* Extrait source *
=-=-=-=-=
Le thème de cette journée d’étude à l’Assemblée Nationale est : Les disparus de la Guerre d’Algérie du fait des forces françaises : Vérité et Justice ?
Cette journée est organisée par l’Association Maurice Audin et l’Association Histoire Coloniale et Postcoloniale avec le soutien de la CNCDH (Commission Nationale Consultative des Droits de l’Homme.
En prenant connaissance de sa déclaration du 13 septembre 2018, relative à la reconnaissance de ce crime d’état commis à l’encontre de Maurice AUDIN, j’avais ressenti un très, très profond soulagement. ENFIN !!! Cela faisait 56 ans que j’attendais que la France reconnaisse et condamne cette pratique de la torture qui avait été institutionalisée et dont j’avais constaté l’utilisation, cette horreur, dont j’ai gardé un traumatisme.
Depuis mon retour à la vie civile, le symbole de la lutte pour la vérité sur "l’affaire Maurice AUDIN" était donc devenu pour moi une exigence absolue, et depuis près d’une vingtaine d’années l’un des objectifs prioritaires de mon combat de militant antiraciste, anticolonialiste, des droits de l’homme. Ce dur combat que je mène depuis si longtemps m’aura personnellement coûté près de 15.000 euros comme conséquence du procès que m’a intenté le Général Schmitt (voir ). ALORS, qu’une première étape soit enfin franchie, était, pour moi, une satisfaction formidable, un sacré réconfort.
Il déclarait que "les circonstances de sa disparition demeuraient floues" !!! Or, son prédécesseur déclarait le 17 juin 2014 : " Mais les documents et les témoignages dont nous disposons aujourd’hui sont suffisamment nombreux et concordants pour infirmer la thèse de l’évasion qui avait été avancée à l’époque. M. Audin ne s’est pas évadé. Il est mort durant sa détention." Que sont devenus ces documents et témoignages nombreux et concordants ? Quand pourront-ils être connus, consultés ?
Il a proposé "que toutes les archives de l’Etat qui concernent les disparus de la Guerre d’Algérie puissent être librement consultées". Lui, ou ses services, ont eu accès à ce qu’il existe comme archives dans ce domaine et sa déclaration semble donc dire qu’elles sont quasi vides. Alors ?
Il aura fallu un an pour qu’un décret donnant, semble-t-il, la liste exhaustive d’archives concernant ce dossier, soit promulgué. Il semble bien qu’elles ne soient pas plus parlantes que celles déjà transmises à la famille AUDIN. Comment s’en étonner puisque la version officielle, jusqu’en2014, donnée par l’armée était que Maurice AUDIN s’était évadé ! La Grande muette n’avait évidemment pas laissé trainer de traces compromettantes mettant en cause cette thèse !!!
=-=-=-=-=
* À faire *
[1] Veuillez relever, dans le texte sur l’affaire Maurice Audin, les organismes qui organisent ou soutiennent la journée d’étude.
[2] Rédigez la suite du texte sur l’affaire Maurice Audin en partant de sa dernière phrase.
=-=-=-=-=
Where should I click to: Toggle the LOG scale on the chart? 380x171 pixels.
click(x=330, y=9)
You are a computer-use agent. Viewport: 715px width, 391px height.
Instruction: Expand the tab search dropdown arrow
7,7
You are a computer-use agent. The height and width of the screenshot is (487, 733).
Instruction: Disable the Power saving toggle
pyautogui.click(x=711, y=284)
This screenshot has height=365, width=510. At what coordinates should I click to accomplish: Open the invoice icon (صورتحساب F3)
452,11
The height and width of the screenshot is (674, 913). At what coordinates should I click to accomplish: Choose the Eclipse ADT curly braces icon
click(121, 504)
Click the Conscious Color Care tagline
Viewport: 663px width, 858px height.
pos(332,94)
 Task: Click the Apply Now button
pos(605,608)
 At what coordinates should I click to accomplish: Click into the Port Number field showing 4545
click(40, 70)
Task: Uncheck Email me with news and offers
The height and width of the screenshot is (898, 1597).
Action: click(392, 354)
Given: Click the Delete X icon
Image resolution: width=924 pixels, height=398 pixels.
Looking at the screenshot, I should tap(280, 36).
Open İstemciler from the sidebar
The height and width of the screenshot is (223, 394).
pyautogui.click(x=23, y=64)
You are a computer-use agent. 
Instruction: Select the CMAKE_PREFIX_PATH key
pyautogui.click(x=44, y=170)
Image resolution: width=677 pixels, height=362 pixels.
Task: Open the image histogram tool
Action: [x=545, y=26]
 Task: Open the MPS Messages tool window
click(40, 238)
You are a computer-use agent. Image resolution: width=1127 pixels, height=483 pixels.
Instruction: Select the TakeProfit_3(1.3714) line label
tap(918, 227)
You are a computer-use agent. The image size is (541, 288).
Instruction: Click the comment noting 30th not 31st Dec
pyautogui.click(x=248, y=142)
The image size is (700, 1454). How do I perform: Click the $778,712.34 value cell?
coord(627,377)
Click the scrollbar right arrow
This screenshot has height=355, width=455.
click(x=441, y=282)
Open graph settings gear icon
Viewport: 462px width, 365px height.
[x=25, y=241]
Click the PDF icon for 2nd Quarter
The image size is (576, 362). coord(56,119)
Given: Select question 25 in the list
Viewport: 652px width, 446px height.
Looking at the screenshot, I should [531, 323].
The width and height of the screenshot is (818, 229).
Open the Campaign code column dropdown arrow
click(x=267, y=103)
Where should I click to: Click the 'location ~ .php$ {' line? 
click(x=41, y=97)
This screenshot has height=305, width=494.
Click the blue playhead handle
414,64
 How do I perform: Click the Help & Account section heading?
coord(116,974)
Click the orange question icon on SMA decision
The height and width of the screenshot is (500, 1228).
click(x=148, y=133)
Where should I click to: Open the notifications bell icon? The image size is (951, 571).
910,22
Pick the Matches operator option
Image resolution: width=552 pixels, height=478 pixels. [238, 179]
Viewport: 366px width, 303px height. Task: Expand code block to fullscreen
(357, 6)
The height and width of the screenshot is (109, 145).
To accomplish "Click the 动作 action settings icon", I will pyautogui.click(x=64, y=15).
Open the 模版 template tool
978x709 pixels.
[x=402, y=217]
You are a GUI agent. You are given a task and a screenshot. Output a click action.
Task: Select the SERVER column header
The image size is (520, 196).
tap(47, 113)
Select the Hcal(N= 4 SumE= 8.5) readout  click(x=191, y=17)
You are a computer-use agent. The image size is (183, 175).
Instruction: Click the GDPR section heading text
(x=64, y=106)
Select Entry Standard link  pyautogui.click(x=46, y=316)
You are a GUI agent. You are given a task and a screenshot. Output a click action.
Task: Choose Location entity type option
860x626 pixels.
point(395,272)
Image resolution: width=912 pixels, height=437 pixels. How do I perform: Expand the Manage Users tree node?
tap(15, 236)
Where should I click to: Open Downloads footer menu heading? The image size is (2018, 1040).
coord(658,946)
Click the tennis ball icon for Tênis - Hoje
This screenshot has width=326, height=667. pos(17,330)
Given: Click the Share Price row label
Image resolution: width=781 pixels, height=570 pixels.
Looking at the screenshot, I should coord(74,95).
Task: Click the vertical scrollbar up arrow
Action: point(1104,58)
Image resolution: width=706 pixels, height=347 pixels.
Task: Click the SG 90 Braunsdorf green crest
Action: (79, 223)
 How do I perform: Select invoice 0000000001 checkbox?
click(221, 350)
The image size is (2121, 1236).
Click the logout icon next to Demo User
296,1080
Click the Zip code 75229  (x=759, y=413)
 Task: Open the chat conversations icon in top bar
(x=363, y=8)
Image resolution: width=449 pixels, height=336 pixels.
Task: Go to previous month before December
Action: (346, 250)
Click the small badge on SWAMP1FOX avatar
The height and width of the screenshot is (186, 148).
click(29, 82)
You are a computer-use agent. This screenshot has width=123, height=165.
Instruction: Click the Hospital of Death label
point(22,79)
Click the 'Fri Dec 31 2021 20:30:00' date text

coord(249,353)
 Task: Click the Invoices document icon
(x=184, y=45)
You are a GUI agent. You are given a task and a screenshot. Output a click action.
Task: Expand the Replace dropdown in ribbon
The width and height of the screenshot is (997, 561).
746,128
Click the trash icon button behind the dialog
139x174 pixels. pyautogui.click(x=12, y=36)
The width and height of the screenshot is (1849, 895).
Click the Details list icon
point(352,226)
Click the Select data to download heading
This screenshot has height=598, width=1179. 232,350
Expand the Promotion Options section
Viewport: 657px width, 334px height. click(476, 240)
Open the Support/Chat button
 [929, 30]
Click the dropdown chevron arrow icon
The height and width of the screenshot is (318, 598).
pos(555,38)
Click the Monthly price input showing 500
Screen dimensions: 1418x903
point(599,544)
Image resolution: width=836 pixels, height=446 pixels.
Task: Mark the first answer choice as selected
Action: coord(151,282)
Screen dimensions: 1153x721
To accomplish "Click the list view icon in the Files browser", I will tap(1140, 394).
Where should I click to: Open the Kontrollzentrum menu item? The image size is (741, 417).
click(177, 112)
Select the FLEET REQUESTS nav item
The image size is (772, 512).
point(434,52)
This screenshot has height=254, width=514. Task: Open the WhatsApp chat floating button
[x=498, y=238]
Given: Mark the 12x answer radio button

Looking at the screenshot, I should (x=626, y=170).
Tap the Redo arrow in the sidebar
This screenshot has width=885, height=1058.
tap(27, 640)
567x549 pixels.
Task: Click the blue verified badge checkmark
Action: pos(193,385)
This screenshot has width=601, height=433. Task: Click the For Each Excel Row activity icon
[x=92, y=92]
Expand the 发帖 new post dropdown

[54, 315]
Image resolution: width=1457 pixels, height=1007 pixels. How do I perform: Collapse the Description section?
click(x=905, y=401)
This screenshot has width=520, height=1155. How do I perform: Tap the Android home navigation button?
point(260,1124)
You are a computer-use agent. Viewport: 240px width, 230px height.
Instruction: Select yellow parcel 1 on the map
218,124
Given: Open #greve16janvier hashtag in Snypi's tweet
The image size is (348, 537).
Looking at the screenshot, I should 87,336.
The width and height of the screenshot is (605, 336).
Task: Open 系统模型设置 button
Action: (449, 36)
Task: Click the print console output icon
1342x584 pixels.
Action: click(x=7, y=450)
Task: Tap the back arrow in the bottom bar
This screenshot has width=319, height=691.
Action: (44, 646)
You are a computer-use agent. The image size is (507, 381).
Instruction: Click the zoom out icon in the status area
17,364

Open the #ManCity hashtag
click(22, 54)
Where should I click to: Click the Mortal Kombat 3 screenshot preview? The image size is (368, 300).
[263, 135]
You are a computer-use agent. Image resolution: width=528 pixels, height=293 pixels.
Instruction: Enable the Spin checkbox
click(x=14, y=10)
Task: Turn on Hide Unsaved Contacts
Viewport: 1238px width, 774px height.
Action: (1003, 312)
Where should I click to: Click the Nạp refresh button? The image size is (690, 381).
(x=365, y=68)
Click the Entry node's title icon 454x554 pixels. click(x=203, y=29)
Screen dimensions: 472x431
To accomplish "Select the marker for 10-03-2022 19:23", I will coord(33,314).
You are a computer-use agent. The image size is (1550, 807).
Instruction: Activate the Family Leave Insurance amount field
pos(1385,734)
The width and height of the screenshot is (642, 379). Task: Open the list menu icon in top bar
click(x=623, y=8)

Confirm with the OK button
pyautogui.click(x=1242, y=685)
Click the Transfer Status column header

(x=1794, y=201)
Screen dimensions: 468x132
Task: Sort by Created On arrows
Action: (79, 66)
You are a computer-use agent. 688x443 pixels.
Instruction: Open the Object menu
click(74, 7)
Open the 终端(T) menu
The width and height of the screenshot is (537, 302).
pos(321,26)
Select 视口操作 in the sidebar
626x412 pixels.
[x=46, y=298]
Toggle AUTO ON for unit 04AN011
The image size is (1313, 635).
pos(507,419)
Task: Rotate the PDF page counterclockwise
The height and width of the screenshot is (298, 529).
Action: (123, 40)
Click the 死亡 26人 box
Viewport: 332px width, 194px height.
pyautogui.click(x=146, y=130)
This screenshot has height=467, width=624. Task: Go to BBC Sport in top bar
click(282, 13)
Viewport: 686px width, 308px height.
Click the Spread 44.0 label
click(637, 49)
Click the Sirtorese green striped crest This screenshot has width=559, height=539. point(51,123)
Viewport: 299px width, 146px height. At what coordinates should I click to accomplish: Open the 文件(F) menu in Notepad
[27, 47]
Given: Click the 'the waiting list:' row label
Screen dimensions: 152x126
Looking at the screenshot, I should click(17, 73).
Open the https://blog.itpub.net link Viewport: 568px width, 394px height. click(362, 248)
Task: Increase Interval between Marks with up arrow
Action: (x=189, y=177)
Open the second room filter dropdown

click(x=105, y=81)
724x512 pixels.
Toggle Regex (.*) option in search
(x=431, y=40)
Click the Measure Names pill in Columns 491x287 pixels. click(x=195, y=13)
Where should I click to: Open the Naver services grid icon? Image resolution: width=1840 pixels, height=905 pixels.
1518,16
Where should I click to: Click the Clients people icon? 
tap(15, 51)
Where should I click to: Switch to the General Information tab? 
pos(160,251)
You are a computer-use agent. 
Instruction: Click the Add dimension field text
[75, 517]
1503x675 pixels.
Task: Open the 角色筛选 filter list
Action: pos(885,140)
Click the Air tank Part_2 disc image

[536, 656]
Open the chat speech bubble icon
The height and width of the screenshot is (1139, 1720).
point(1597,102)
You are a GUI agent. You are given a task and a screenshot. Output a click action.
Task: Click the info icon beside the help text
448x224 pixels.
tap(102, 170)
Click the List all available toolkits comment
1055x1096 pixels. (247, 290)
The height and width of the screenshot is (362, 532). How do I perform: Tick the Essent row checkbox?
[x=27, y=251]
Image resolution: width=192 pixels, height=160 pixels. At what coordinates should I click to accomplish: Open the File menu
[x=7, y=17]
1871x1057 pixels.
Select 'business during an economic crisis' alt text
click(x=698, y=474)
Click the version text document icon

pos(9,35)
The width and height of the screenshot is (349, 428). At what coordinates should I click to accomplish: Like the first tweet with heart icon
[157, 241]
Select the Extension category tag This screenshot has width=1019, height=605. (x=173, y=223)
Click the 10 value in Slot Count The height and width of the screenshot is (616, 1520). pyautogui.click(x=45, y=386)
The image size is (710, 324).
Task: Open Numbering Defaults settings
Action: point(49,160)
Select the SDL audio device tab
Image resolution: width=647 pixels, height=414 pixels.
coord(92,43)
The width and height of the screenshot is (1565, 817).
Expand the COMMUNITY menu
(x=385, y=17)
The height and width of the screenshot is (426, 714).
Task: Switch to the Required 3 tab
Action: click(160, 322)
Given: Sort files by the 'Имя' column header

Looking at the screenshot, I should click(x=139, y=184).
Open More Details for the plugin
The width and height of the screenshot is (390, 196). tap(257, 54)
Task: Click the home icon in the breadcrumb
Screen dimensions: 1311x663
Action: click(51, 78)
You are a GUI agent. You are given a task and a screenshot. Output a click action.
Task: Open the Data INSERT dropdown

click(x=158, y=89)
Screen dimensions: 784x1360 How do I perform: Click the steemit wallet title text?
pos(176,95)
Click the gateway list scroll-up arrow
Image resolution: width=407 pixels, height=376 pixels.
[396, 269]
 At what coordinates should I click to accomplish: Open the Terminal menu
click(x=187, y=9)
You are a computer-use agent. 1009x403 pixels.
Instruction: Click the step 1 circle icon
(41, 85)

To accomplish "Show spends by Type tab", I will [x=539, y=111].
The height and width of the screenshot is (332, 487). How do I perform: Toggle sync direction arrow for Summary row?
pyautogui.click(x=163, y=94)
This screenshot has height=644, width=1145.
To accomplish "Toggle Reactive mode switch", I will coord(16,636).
=-=-=-=-=
* Résultats par tâche *
[1]
- l’Association Maurice Audin
- l’Association Histoire Coloniale et Postcoloniale
- la CNCDH, Commission Nationale Consultative des Droits de l’Homme

[2]
Mon expérience dans ce domaine, ayant consulté les archives militaires concernant la période de mon passage à la Villa Susini, m’a confirmé, que, effectivement, l’armée, dans des cas similaires, a généralement "oublié" » de consigner, ou « adapté » l’ampleur des faits. J’ai eu le témoignage téléphonique que le fichier des algériens « passés » à la Villa Susini (dont la gestion était l’une de mes principales fonctions) a été jeté et brulé dans le jardin de cette villa le 20 mars 1962. Ce n’est très certainement pas la seule destruction d’archives de cette période, hélas ! Et laisser des espoirs de retrouver des archives significatives est vraiment illusoire, ce n’est qu’une vulgaire opération de communication.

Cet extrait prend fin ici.